▶ PROBLEM TO WORK ON: Rewrite the records starting with the line that contains "The image size" and going on through the end of the records, requests included, and scale every coordinate in the answers by 0.25, rounding to whole numbers with halves rounded up. Leave the pictures out of your output.

[Stored records]
####

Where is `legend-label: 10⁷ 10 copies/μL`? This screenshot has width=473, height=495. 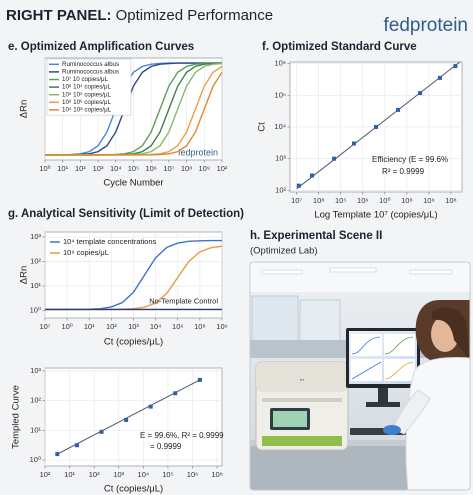 legend-label: 10⁷ 10 copies/μL is located at coordinates (86, 80).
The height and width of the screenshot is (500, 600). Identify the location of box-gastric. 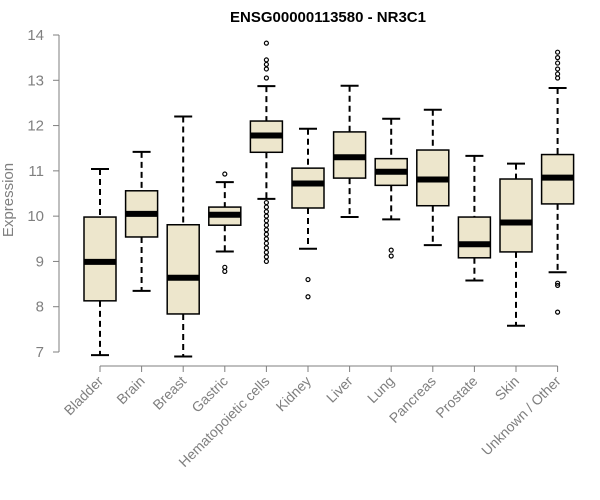
(225, 222).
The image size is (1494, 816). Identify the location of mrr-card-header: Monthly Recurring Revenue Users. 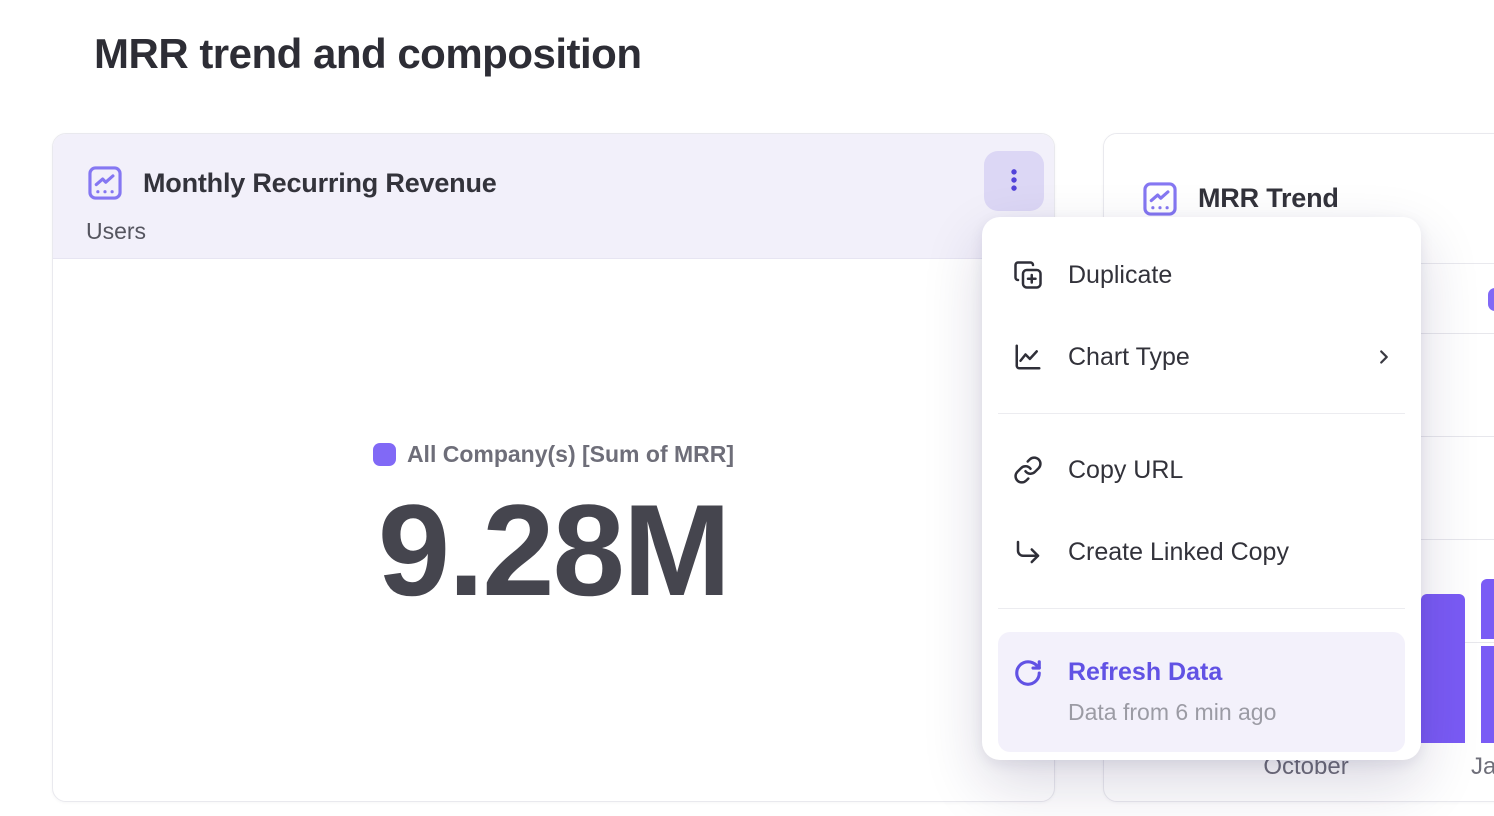
(554, 196).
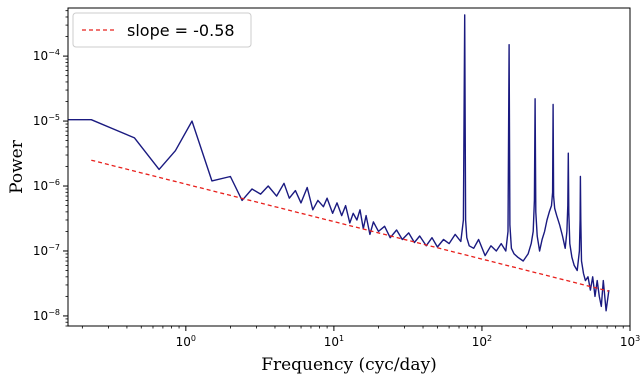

####

▶ OUTPUT FOR THIS EXERCISE:
The image size is (1494, 816). Identify the location of mrr-card-header: Monthly Recurring Revenue Users. 
(139, 49).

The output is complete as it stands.